Dr. Claus Michelsen, Chefvolkswirt des Verbands forschender Pharma-Unternehmen (vfa), warnt: „Keinesfalls sollte das ohnehin fragile Umfeld zusätzlich belastet werden. Statt neue Hürden aufzubauen, braucht es klare politische Signale für investitionsfreundliche Rahmenbedingungen.“ Besonders innovationsfreundliche Märkte, Investitionsanreize für Hightech-Produktion und der Abbau von Bürokratie seien entscheidend, um die hohe Investitionsbereitschaft der Branche zu erhalten.

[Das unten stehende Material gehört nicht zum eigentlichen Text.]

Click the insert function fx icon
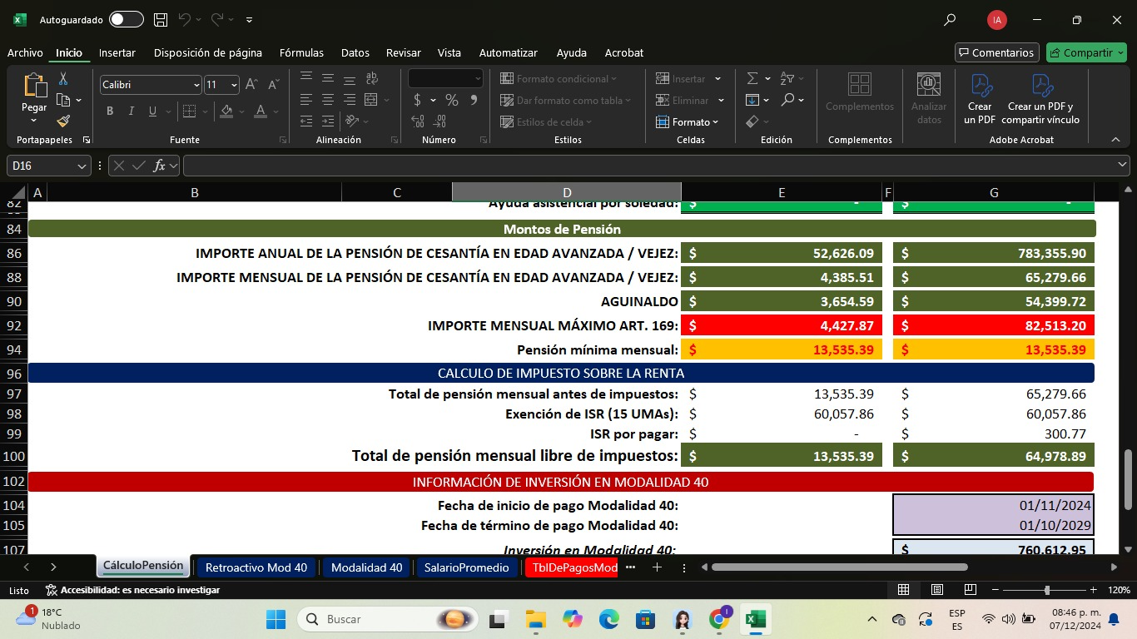This screenshot has width=1137, height=639. (159, 166)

Wissenschafts- und Innovationsstandorte unter Druck

Die Entwicklungen in den USA zeigen eine bedenkliche Tendenz: Politische Einflussnahme und wirtschaftlicher Protektionismus könnten die USA als führenden Standort für Wissenschaft und Innovation schwächen. Während kritische Denker das Land verlassen, ziehen pharmazeutische Unternehmen Investitionen in anderen Regionen in Betracht.

Jason Stanley sieht darin eine gefährliche Entwicklung: „Trump ist ein Faschist, seine Bewegung ist faschistisch. Die Professoren, die früher gezögert haben, diesen Begriff zu benutzen, haben längst aufgegeben.“ Seine Entscheidung, Yale zu verlassen, solle ein Signal setzen: „Ich will, dass die Leute innehalten und fragen: Warum verlässt jemand eine der besten Universitäten der Welt?“

Während in den USA Forscher um ihre akademische Freiheit kämpfen und Unternehmen ihre wirtschaftlichen Perspektiven neu bewerten, stehen auch Europa und Kanada vor der Herausforderung, attraktive Alternativen zu bieten – sowohl für Wissenschaftler als auch für Investoren.

Die kommenden Monate werden zeigen, ob die USA ihren Innovationsvorsprung halten können oder ob die politische Entwicklung langfristig zu einer Verlagerung von Forschung und Produktion führen wird.

Der massive Eingriff in die US-amerikanische Forschungslandschaft hat nicht nur nationale, sondern auch globale Auswirkungen. Wissenschaft lebt von Vielfalt, Offenheit und internationaler Zusammenarbeit. Die aktuellen Entwicklungen drohen diese Prinzipien zu untergraben und könnten langfristig dazu führen, dass sich das Zentrum der biomedizinischen Innovation aus den USA in andere Teile der Welt verlagert. Europa, Asien und andere forschungsstarke Regionen stehen vor der Herausforderung, entstehende Lücken zu schließen und neue Kooperationsformen zu entwickeln, um den wissenschaftlichen Fortschritt nicht zu gefährden.